FFシリーズのうち、モンスターの育成に焦点を当てたスピンオフ兼クロスオーバー作品にあたる本作。小さき者たちが住む幻想世界・グリモワルを舞台に、記憶喪失の双子の姉弟・レェンとラァンは失われた記憶を求めて冒険することになる。シリーズおなじみのモンスター(本作ではミラージュと呼ばれる)を仲間にしつつ、ときに歴代キャラと交流しながら進めていくデフォルメ調のRPGである。主人公二人は通常の頭身のオオビト状態と2頭身のプリメロ状態を切り替えることが可能で、見た目のみならず戦闘面でも影響を与える要素として機能している。具体的には、オオビト状態だと小型ミラージュを頭上に乗せてステータスやアビリティを合算できる一方で、プリメロ状態だと大型ミラージュに乗って戦うことができる。戦闘システム自体はシンプルなアクティブタイムバトルだが、サイズの切り替えとミラージュの組み合わせ次第で様々な戦い方を楽しめる。全体的におどけた作風が特徴で、ゲームバランス含めゆるりとした印象を与える仕上がりとなっている。後にPCに移植されたほか、拡張版のマキシマがスイッチとXboxOne向けに登場した。

本作の音楽を担当するのは片岡真悟氏、竹田隼大氏、浜渦正志氏、本多高士氏。ボーカル曲の作編曲に白澤亮氏、藤岡竜輔氏、山﨑良氏も携わっている。片岡氏は当時、竹田氏と本多氏は現在も本作の開発元であるトーセに所属する作曲家である。メインコンポーザーの浜渦氏は元スクエニのフリーの作曲家で、FFシリーズには本編(10や13)に加えDCFF7チョコボといった周辺作品の作曲経験がある。また、白澤氏と藤岡氏は音楽制作会社ノイジークロークに、山﨑氏はスクエニに所属する作曲家である。本作ではオリジナル曲の大半を浜渦氏が作曲している一方で、歴代作品からの楽曲はトーセの3名が中心となって編曲している。勇ましく尖った曲調と耳馴染みする幻想的な曲調がうまくブレンドしたサウンドが揃っている。
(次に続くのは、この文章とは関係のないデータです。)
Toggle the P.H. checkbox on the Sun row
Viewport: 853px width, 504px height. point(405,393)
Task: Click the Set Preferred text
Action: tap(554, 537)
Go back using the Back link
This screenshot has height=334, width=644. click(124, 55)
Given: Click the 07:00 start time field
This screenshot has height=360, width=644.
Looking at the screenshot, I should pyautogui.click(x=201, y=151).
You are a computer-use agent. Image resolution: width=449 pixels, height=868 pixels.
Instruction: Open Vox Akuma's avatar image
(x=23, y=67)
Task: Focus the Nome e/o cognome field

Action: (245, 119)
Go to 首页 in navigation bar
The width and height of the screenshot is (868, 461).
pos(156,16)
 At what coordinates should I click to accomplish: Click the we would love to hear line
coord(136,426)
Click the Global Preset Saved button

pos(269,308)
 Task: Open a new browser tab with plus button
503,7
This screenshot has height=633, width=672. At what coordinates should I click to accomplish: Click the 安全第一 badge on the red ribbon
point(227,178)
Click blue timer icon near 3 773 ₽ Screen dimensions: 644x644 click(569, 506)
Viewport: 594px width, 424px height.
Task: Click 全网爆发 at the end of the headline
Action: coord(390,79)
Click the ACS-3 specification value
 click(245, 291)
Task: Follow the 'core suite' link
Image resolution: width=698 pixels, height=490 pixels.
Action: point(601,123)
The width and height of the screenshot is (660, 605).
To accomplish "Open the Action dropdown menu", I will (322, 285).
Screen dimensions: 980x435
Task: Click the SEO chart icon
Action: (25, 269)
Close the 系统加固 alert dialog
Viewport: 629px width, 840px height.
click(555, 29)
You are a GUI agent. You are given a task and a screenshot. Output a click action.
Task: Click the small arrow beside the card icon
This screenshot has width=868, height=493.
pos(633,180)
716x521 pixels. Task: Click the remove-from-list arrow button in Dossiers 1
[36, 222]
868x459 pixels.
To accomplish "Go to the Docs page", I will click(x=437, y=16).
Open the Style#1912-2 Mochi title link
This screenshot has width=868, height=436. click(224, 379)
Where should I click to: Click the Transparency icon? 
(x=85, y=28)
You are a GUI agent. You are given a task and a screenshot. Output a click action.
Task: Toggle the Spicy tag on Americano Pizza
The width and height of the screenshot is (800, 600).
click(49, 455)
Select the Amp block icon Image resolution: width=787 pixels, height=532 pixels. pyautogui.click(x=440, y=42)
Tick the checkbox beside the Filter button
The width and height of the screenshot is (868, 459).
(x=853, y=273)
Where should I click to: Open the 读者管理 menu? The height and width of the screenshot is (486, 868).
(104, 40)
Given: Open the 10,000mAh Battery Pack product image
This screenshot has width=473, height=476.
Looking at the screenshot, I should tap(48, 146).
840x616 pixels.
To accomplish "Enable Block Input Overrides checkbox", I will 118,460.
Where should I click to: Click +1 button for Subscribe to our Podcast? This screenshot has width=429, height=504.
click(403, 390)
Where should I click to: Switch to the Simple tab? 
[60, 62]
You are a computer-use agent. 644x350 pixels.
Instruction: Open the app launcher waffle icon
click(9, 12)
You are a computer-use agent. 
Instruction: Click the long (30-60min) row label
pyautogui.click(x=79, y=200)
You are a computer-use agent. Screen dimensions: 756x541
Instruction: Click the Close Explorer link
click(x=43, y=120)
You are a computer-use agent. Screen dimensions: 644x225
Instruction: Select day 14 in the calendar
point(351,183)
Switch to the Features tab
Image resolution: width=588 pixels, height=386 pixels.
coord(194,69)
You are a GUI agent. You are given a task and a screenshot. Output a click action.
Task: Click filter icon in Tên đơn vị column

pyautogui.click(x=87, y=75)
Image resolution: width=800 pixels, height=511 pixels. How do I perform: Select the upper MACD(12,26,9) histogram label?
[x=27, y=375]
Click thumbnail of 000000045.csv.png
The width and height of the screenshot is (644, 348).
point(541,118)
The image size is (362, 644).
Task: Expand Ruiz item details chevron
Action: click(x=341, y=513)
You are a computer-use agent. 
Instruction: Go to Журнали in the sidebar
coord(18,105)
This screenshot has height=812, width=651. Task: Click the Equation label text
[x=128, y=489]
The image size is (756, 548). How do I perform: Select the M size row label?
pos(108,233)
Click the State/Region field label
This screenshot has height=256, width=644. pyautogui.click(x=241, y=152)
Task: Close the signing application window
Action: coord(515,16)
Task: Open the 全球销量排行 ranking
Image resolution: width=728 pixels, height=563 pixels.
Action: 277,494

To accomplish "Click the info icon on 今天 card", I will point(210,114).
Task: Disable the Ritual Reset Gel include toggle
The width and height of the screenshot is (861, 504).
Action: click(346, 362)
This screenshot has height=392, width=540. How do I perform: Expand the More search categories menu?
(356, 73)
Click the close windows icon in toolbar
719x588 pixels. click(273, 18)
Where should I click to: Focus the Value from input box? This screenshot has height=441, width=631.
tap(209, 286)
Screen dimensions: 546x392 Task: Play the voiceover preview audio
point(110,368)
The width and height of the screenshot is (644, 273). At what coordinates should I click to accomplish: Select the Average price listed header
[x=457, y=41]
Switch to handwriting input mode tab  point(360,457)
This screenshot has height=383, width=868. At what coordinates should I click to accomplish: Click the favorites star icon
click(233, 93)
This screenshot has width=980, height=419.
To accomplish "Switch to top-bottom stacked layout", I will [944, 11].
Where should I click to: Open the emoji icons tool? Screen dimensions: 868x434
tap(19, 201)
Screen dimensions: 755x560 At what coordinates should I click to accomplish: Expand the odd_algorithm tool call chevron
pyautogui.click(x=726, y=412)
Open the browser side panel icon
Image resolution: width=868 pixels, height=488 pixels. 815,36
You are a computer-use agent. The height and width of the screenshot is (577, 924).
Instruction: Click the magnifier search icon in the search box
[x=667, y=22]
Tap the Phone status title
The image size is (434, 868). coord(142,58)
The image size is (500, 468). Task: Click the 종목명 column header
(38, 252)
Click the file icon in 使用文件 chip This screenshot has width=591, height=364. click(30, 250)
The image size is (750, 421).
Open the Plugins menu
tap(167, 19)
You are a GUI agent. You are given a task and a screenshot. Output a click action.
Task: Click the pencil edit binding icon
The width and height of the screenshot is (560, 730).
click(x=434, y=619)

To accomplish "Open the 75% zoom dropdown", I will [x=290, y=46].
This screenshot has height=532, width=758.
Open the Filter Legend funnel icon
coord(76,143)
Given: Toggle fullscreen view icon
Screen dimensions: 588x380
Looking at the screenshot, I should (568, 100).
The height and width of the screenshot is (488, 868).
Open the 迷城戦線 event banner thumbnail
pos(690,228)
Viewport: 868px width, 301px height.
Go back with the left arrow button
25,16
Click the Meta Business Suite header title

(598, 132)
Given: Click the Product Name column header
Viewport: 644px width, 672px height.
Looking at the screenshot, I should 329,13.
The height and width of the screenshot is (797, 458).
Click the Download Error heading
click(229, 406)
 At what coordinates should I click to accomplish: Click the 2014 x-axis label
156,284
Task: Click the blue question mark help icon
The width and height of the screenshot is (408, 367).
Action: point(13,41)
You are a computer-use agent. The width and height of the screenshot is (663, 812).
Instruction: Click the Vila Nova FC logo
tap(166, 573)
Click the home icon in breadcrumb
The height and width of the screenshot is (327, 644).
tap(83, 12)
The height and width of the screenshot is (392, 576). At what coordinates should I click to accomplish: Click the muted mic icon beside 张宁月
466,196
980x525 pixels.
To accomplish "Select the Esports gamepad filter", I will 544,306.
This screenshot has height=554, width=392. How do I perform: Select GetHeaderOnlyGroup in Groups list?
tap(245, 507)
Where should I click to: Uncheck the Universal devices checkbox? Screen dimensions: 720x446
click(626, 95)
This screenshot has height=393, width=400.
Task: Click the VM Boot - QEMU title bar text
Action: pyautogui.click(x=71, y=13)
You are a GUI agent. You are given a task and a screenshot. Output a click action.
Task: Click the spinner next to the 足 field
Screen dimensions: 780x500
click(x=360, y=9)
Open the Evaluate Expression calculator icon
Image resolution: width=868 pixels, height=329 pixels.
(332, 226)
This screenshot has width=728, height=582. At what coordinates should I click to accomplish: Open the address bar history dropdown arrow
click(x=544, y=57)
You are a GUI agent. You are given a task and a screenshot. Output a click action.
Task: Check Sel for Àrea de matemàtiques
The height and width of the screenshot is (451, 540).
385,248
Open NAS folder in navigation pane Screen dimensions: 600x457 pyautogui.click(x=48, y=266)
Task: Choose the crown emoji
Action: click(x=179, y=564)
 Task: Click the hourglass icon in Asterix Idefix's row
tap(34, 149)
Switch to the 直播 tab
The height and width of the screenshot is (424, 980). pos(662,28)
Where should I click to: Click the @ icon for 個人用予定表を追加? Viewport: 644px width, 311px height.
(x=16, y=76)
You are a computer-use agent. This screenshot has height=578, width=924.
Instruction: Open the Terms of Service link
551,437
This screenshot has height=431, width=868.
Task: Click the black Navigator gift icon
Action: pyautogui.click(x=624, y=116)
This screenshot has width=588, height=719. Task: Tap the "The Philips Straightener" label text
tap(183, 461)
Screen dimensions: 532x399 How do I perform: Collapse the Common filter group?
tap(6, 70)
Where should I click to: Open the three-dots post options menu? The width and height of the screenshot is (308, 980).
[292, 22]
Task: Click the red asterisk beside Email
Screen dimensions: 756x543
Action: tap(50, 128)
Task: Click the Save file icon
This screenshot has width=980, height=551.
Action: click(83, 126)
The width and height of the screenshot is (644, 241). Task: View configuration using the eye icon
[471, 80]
サウンドトラックはボーカル曲込みで4枚組で収録されている。

ナイン・ウッズヒルで流れるのがこの曲である。主人公二人の出身地であり、異世界・グリモワルと行き来できる場所、いわば本作における冒険の拠点である。現代的な都市風景に合わせて、ニューエイジやエレクトロを思わせる落ち着いた曲調に、あえて日本語ボーカルを載せることで、独創的でありながら不思議と親近感のある印象を与える。曲全体としては電子的な色味が強いが、ストリングスが優雅に流れるように奏でられたり、ピアノが煌びやかに散りばめられたりすることから、決して無機質ではない独特な温かみを感じさせる。「願ったり叶ったり」と取り留めもなく歌い上げるさまは、紛れもなく日本語であるが、どことなく架空言語を連想させる浮世離れした響きを帯びている。歌唱部分の心地良さはもちろん、50秒前後からの間奏部分や、1分15秒頃からループに至るまでのアウトロ部分などにおいても、非常に安らかで美しい魅力に満ちている。日常と非日常、安心と神秘が入り混じったような一曲である。

この曲を紹介してほしいというリクエストをいただきました。リピート再生して聴き耽りたくなりますね。曰く「声を入れているのは7人の女性〈全員が素人〉で、4小節ごとに入れ替わり立ち代わり歌って」いるそうです。